PhantomJS y pjscrape: fallan en algunas URL múltiples

Visión general

I am trying to create a very basic scraper with PhantomJS and pjscrape framework.

Mi código

pjs.config({
timeoutInterval: 6000,
timeoutLimit: 10000,
format: 'csv',
csvFields: ['productTitle','price'],
writer: 'file',
outFile: 'D:\\prod_details.csv'
});

pjs.addSuite({
title: 'ChainReactionCycles Scraper',
url: productURLs, //This is an array of URLs, two example are defined below
scrapers: [
    function() {
        var results [];
        var linkTitle = _pjs.getText('#ModelsDisplayStyle4_LblTitle');
        var linkPrice = _pjs.getText('#ModelsDisplayStyle4_LblMinPrice');
        results.push([linkTitle[0],linkPrice[0]]); 
        return results;
    }
]
});

URL Array's Used

This first array NO FUNCIONA and fails after the 3rd or 4th URL.

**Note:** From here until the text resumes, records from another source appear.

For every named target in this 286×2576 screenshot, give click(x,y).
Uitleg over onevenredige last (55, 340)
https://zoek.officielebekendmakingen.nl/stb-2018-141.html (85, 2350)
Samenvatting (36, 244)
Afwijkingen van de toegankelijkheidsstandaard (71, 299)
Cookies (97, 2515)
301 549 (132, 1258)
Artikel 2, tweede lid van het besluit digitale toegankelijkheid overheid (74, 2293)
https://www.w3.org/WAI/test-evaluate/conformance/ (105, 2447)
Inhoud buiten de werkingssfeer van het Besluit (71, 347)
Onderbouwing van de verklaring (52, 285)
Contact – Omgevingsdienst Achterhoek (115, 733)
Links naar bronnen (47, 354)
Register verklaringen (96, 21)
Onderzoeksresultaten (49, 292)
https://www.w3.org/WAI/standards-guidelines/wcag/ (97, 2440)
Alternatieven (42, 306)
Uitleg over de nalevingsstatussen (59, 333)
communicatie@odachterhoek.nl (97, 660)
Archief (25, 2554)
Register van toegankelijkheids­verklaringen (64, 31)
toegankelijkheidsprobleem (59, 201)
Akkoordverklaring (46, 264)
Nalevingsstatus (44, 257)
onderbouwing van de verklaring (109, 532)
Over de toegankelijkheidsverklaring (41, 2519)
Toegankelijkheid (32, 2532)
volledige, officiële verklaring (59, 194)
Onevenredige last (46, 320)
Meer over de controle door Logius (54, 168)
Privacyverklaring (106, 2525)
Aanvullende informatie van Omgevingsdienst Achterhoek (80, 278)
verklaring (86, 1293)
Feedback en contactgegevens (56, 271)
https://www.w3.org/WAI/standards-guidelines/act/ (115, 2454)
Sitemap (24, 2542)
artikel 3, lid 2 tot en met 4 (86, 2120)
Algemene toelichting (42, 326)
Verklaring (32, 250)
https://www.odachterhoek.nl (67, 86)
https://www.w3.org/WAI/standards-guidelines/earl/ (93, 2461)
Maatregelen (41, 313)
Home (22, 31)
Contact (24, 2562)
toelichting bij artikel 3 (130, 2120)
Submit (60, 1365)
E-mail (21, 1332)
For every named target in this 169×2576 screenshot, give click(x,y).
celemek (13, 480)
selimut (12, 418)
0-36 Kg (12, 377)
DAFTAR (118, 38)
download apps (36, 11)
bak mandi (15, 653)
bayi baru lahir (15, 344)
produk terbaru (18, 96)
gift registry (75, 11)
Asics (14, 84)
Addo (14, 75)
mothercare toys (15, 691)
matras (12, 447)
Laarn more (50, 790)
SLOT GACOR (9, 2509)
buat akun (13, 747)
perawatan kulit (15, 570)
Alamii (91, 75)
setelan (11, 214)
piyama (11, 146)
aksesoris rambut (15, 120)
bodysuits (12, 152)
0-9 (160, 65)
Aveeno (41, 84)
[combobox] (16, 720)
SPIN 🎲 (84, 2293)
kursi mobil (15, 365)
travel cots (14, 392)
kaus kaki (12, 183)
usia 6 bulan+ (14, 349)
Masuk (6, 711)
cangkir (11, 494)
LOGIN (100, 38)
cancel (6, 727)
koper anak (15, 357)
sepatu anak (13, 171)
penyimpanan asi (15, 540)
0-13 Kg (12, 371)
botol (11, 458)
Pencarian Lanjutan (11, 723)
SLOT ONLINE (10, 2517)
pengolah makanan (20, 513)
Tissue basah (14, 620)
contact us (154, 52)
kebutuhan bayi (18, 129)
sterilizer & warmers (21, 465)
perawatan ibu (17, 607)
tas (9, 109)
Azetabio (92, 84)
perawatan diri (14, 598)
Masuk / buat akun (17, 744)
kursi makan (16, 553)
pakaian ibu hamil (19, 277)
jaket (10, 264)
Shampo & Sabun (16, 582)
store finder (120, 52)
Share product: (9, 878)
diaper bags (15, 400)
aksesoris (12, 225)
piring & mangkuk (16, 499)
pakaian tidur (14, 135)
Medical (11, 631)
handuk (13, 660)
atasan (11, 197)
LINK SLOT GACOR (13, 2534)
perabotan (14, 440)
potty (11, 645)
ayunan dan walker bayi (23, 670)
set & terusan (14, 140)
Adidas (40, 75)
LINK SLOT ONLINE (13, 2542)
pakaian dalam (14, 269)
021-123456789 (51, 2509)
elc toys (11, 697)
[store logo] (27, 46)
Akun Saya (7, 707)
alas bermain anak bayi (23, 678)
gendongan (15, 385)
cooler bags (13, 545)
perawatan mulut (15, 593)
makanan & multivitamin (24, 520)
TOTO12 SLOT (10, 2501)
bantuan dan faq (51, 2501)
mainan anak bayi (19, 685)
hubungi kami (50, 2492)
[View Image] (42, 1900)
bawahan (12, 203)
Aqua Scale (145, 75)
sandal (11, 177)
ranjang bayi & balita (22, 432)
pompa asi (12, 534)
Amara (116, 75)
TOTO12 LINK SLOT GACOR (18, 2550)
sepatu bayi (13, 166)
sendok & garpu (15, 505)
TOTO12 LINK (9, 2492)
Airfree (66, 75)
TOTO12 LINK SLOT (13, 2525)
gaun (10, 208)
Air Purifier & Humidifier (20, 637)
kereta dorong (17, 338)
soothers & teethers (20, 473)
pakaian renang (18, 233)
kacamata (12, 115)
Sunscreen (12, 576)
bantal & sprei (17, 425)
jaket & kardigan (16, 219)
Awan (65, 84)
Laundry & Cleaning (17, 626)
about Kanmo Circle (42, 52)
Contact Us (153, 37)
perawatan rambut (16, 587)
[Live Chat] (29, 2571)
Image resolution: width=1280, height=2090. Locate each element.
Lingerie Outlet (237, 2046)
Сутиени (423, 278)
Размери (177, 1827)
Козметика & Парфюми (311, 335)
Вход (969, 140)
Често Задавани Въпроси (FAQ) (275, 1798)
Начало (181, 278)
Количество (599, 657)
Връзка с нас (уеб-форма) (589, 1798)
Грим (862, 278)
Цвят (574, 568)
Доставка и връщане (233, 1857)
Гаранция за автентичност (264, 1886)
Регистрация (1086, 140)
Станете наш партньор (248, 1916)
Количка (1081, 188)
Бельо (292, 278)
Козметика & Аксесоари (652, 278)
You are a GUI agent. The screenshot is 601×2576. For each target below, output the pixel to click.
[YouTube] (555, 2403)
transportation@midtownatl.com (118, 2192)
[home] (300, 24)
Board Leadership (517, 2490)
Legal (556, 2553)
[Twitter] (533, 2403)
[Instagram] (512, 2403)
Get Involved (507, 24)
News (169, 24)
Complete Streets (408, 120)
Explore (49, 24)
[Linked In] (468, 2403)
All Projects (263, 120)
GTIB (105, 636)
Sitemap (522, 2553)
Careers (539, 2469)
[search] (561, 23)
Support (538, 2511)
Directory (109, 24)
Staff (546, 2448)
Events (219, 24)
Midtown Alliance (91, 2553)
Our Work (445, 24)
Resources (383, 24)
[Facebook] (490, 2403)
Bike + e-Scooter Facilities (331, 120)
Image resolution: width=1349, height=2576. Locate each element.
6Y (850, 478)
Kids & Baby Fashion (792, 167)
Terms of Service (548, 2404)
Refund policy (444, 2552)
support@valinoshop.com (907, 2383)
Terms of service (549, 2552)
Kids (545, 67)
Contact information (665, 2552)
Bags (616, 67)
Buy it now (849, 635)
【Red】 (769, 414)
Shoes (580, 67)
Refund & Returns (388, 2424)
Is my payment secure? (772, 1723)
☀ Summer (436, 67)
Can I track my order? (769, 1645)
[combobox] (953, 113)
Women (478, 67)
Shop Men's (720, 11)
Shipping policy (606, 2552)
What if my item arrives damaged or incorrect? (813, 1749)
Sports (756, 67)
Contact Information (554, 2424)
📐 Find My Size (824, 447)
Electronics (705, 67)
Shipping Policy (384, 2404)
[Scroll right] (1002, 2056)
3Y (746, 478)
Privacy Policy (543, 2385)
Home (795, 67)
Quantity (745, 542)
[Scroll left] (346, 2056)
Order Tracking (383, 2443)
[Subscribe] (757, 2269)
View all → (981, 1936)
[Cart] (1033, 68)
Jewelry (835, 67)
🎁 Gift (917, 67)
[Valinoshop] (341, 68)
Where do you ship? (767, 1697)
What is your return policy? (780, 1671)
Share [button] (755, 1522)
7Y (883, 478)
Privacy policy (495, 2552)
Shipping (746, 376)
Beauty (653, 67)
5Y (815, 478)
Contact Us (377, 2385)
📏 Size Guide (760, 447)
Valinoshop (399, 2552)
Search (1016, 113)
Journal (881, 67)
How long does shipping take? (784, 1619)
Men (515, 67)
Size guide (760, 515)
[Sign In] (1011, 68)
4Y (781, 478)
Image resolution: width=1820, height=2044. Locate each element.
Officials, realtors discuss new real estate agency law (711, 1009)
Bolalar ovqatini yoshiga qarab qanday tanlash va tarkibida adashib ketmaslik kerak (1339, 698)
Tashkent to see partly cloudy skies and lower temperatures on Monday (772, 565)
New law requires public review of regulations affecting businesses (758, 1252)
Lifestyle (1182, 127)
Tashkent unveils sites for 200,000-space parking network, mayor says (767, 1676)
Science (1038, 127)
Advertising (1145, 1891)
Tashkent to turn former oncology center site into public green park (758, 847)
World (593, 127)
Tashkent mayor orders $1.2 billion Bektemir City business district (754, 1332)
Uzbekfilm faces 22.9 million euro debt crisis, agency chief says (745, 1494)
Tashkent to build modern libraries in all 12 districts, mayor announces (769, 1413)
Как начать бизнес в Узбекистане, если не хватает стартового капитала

var productURLs = ["8649","17374","7327","7325","14892","8650","8651","14893","18090","51318"];
for(var i=0;i<productURLs.length;++i){
  productURLs[i] = 'http://www.chainreactioncycles.com/Models.aspx?ModelID=' + productURLs[i];
}

This second array OBRAS and does not fail, even though it is from the same site.

var categoriesURLs = ["304","2420","965","518","514","1667","521","1302","1138","510"];
for(var i=0;i<categoriesURLs.length;++i){
  categoriesURLs[i] = 'http://www.chainreactioncycles.com/Categories.aspx?CategoryID=' + categoriesURLs[i];
}

Problema

When iterating through productURLs the PhantomJS page.open optional callback automatically assumes el fracaso. Even when the page hasn't finished loading.

I know this as I started the script up while running an HTTP debugger and the HTTP request were still running even after PhantomJS had reported a a page load el fracaso.

However, the code works fine when running with categoriesURLs.

Supuestos

  1. All the URL's listed above are VALID
  2. I have the latest versions of both PhantomJS and pjscrape

Soluciones posibles

These are solutions I have tried thus far.

  1. Disabling image loading page.options.loadImages = false
  2. Settings a larger timeoutInterval in pjs.config this was not useful apparently as the error generated was of a page.open failure and NOT a timeout failure.

¿Alguna idea?

preguntado el 10 de marzo de 12 a las 14:03

As I just noted on GitHub, I can't reproduce the issue - I was able to retrieve the productUrls list without a problem. I don't think it's a Pjscrape problem - it sounds like a PhantomJS issue. -

1 Respuestas

The problem was caused by PhantomJS. This has now been resolved.

I now use PhantomJS v2.0.

Respondido 15 Oct 15, 19:10

Fixed how? Which version of PhantomJs you used? (Having the same problem with 1.6 and the latest version compiled from git sources) - Mehdi Lahmam B.

@Hzmy It would be more worthy to called an answer if you also said what solution you used instead of PhantomJS. - rinez

@rineez I just upgraded the PhantomJS binary to v2.0 and my code worked. - Hzmy

Oh! For me PhantomJS 1.9 is working well for pjscrape. 2.0 was showing too many compatibility problems with pjscrape current version. - rinez

In the code you posted with question: this line var results []; looks wrong to me. I never seen such a syntax in js. Is that a valid syntax? - rinez

No es la respuesta que estás buscando? Examinar otras preguntas etiquetadas or haz tu propia pregunta.